Maybe from high school to college, you didn't fully adapt to it, in the face of this high degree of freedom, you lost yourself, you have no direction, you don't know what you should do, and you don't even know what your major is and what you can do in the future? If you don't have a plan for your future, you don't have a goal, so you feel empty. Sometimes this kind of loneliness is a kind of weakness of mind.
Looking at the busy appearance of others, you are always questioning yourself, what is the meaning of such a university?
eg: My friend was very lonely because he felt that he had no goal in college, and he lay alone in the dormitory for five days, except for eating and sleeping.

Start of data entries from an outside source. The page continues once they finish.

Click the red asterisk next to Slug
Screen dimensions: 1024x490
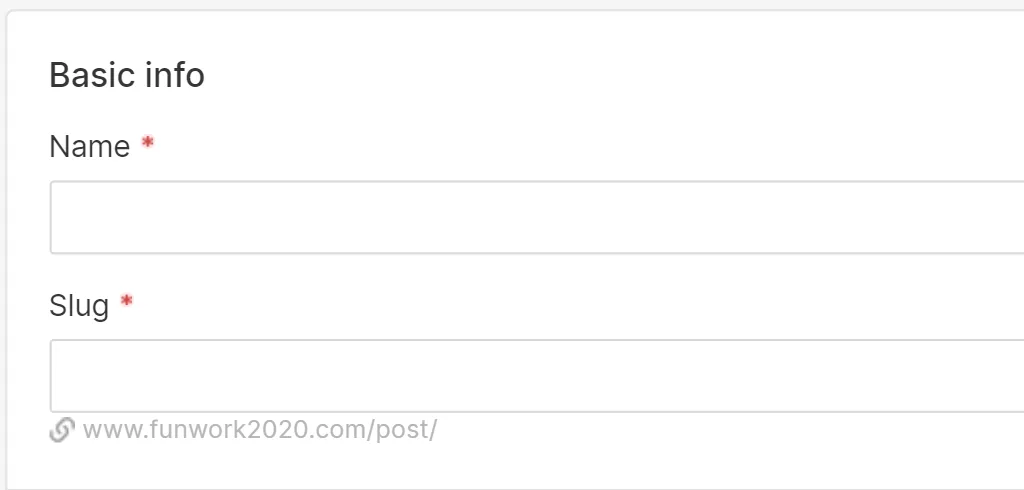coord(127,303)
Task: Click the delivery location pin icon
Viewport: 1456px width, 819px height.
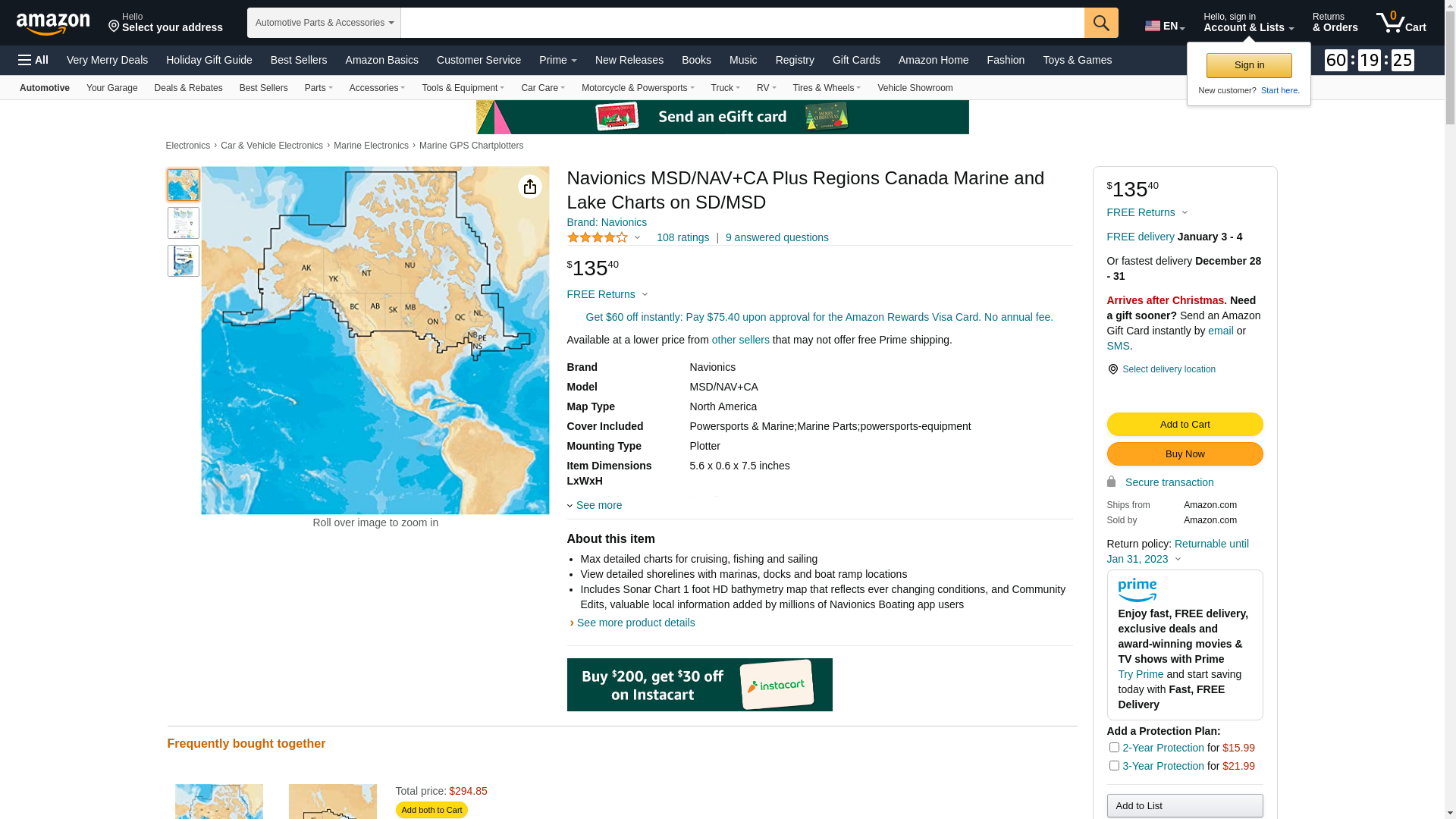Action: [1112, 369]
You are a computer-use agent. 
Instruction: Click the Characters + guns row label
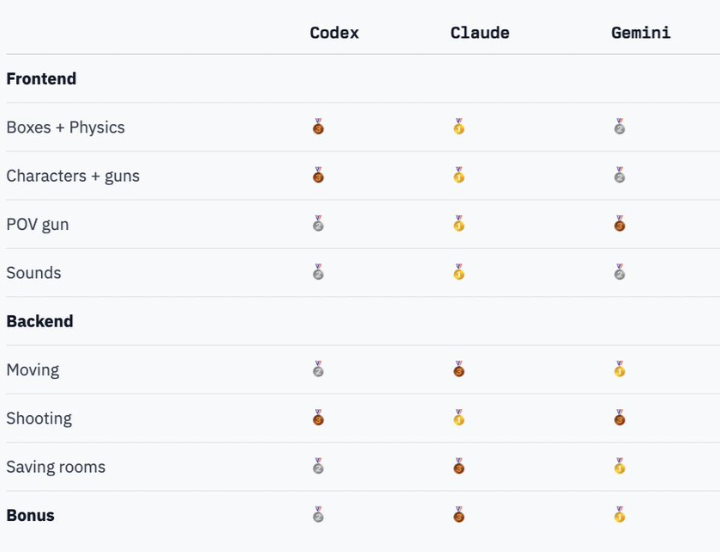(73, 176)
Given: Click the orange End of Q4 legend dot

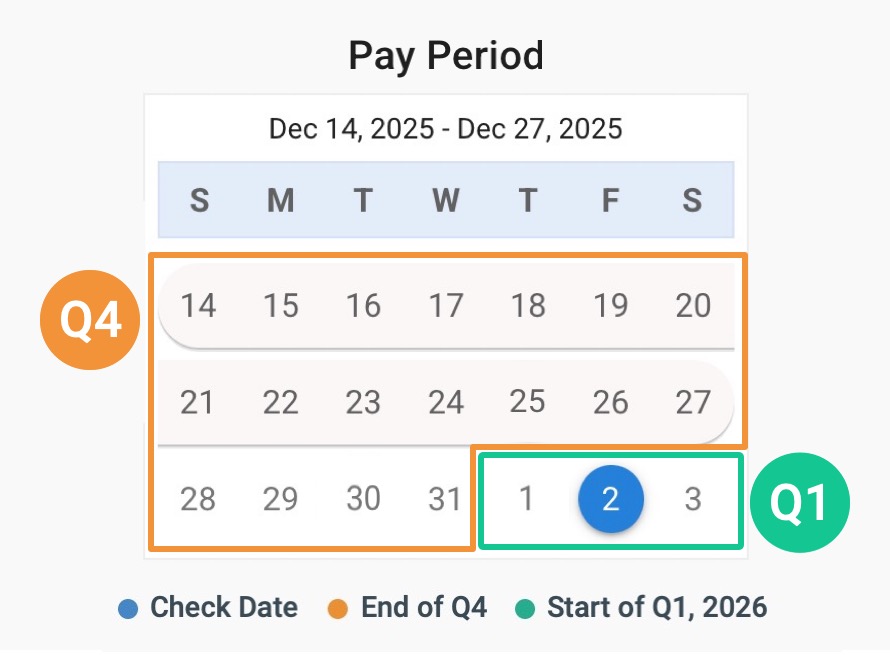Looking at the screenshot, I should click(x=338, y=608).
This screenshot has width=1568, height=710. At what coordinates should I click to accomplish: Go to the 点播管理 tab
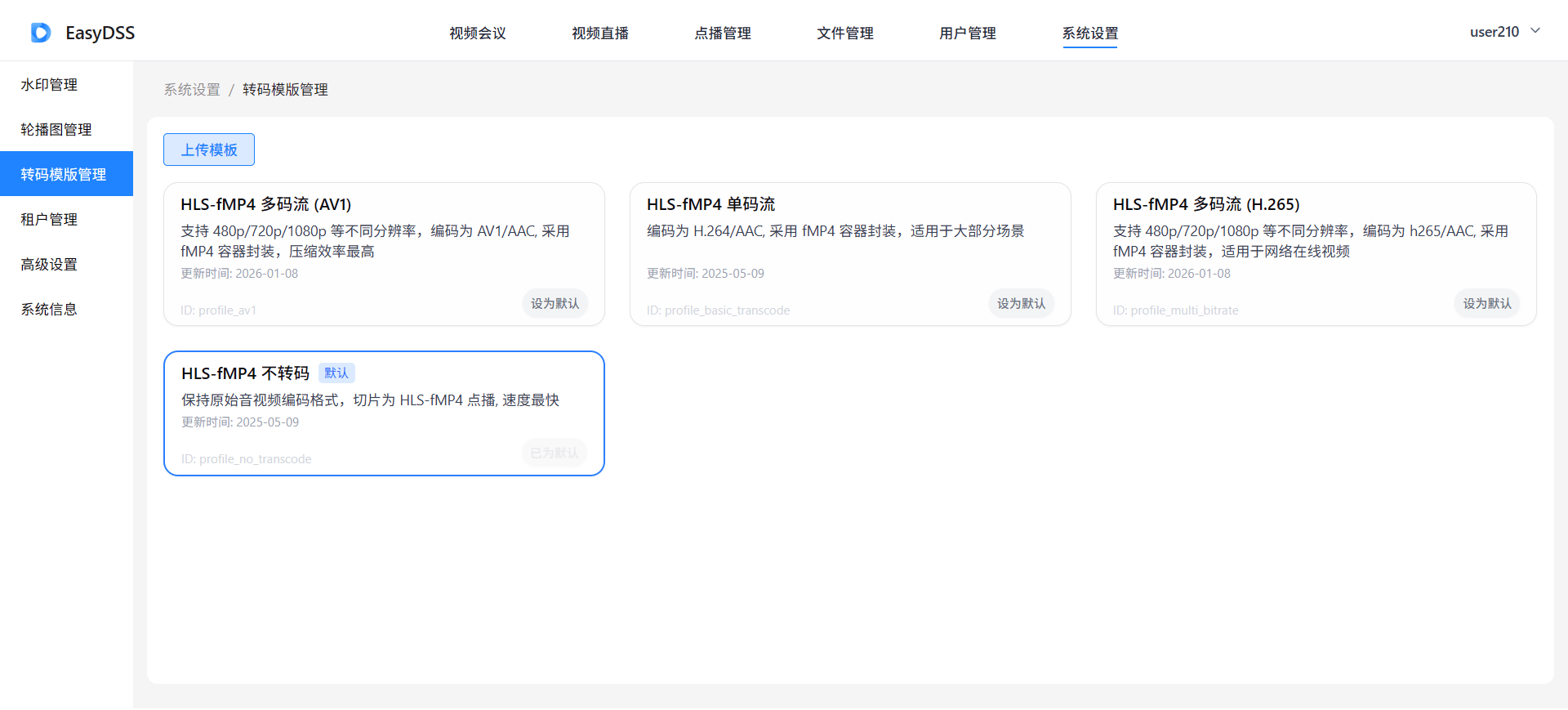coord(723,33)
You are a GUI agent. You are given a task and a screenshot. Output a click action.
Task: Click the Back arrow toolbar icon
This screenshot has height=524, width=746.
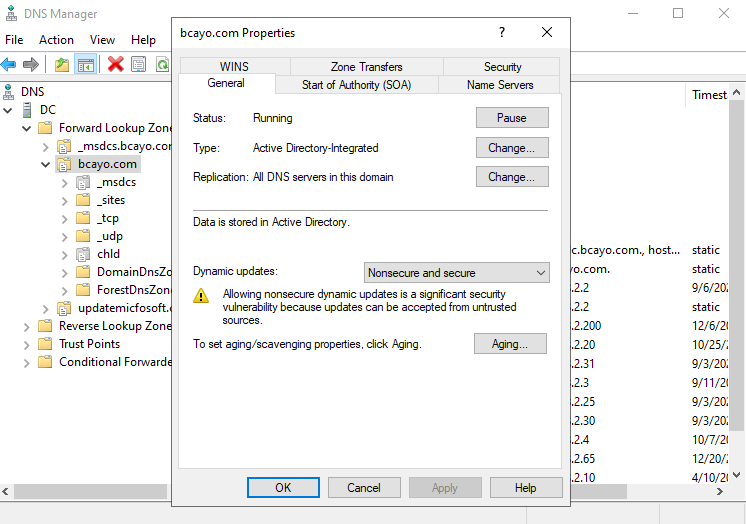click(9, 64)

2 Because you don't have your own hobbies. Or maybe you're too empty. I think it is better to cultivate your interests and hobbies in college, because in high school, we are faced with busy studies and have no time to take care of these, but college is a small society with comprehensive development, and if you want to mix better, you have to learn more.
For example, you can join some clubs, you can join some hip-hop clubs, guitar clubs, gyms. There are really a lot of resources in the university, you can follow your own interests or hobbies, you can deliberately cultivate a hobby, so that you can pass a certain time. And in the process you can learn a lot of things, such as interpersonal skills, organizational management skills, these are all possible.
When you're busy, you naturally don't have time to think about it. For example, I now have no time to think about whether I will be lonely in college except for classes and writing essays every day. Actually, I still longed for myself to feel a little lonely.
3 The reason is because you didn't make friends.
If you say that you make friends in general, there are naturally a lot, a smile will have a friend, but if it is the kind of true friend, then it can only be a handful. You will feel lonely because you can't say it to your bosom friend, you may not find a suitable partner, and if you have a friend to help you share this, then you will definitely not feel lonely. Once the loneliness strikes, you can ask your best friend to go out shopping and eat together, as long as you are with him, you will feel that life is still full of meaning.
To sum up, if you want to know why you are lonely in college, then you have to imagine what your heart desires the most, if you are longing for a fulfilling life, it means that you have too much free time, if you are longing for a relationship, it may be that you have reached the age of love. If what you desire is a colorful life, then it may mean that your current life is relatively boring and boring, so everything must be the right medicine, you can seriously think about what you want, then you will know why you are lonely.